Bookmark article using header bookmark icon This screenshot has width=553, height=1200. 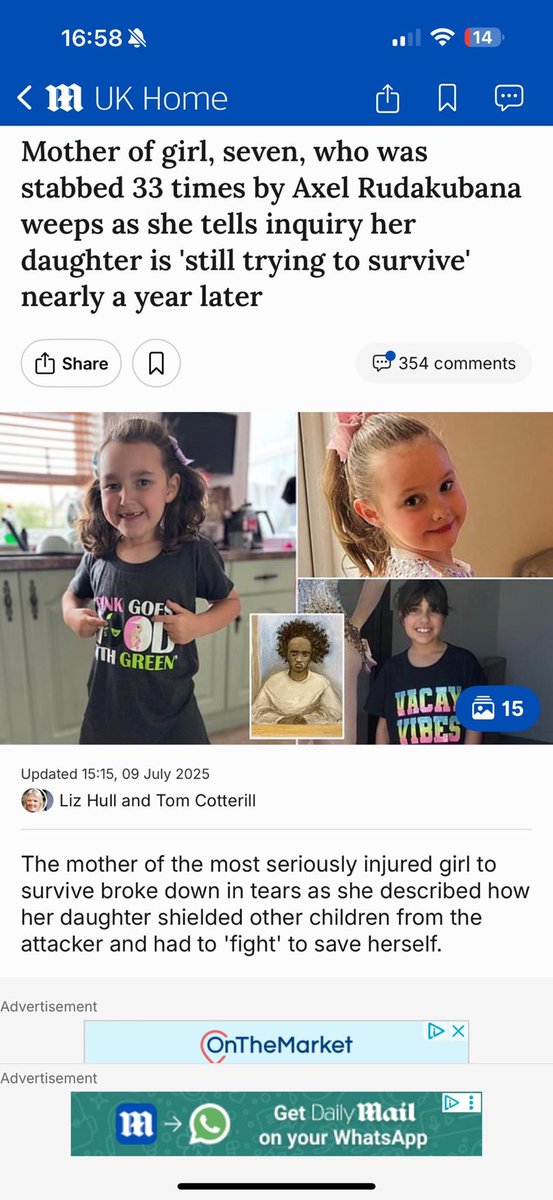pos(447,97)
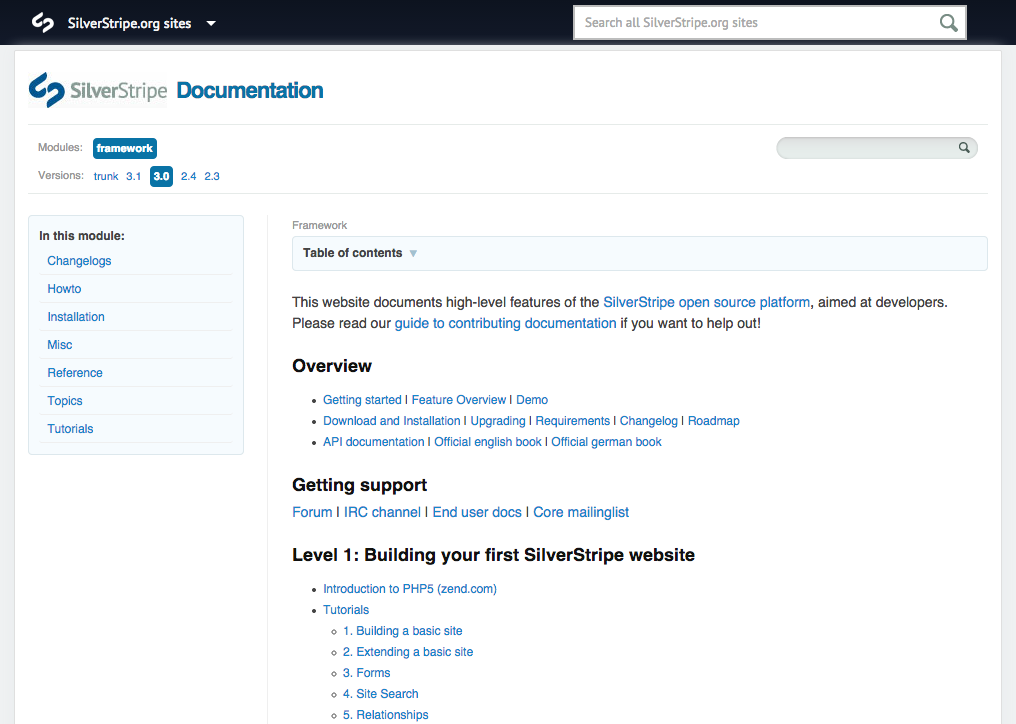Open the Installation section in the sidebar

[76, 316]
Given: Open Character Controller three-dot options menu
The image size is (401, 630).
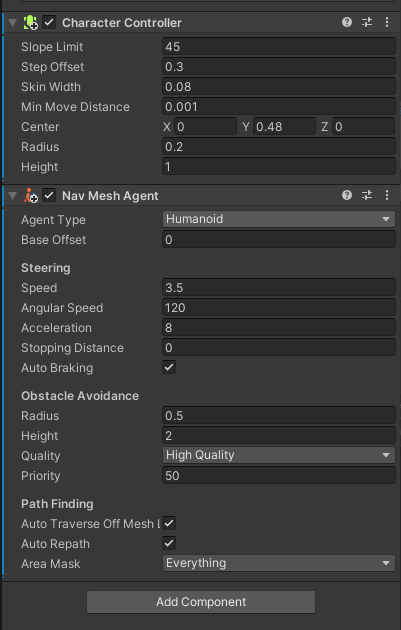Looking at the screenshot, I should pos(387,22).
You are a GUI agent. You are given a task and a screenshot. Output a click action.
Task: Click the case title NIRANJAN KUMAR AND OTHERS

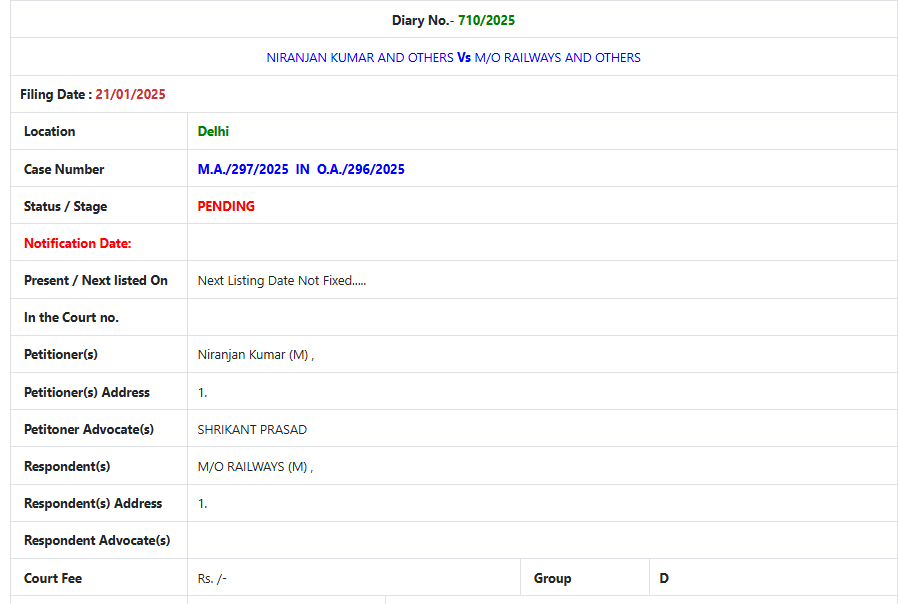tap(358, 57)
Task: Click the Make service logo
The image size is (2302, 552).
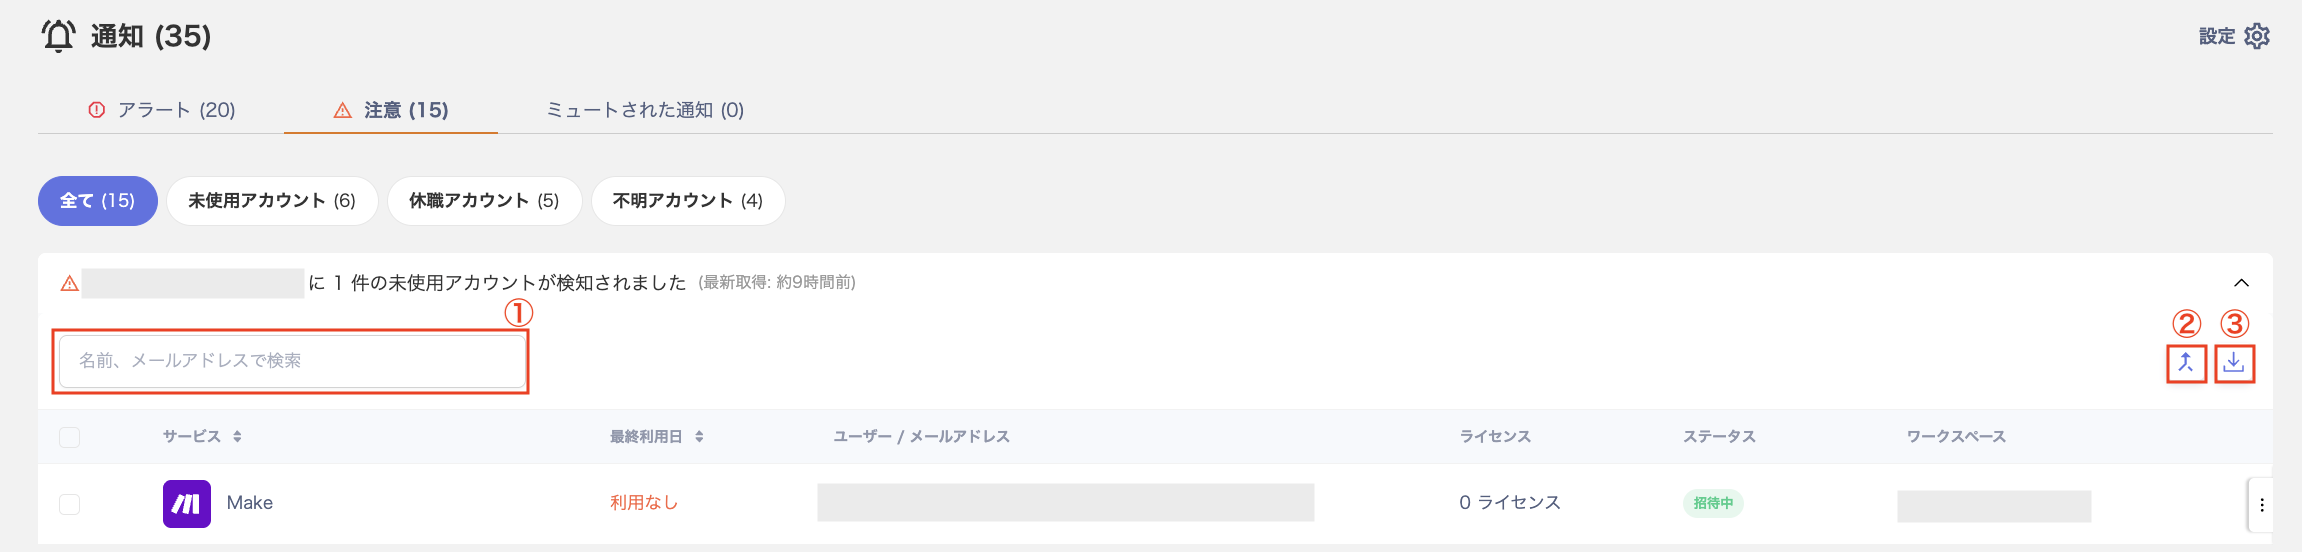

══════════

▶ [THE TASK]:
From the line holding "Given: Open Character" down to the final line of the entries above, print every line exactly. Pictures do not go in.

▶ [WRITTEN REPLY]:
Given: Open Character Controller three-dot options menu
The image size is (401, 630).
Looking at the screenshot, I should pos(387,22).
You are a GUI agent. You are given a task and a screenshot. Output a click action.
Task: Click the case title NIRANJAN KUMAR AND OTHERS

tap(358, 57)
Task: Click the Make service logo
The image size is (2302, 552).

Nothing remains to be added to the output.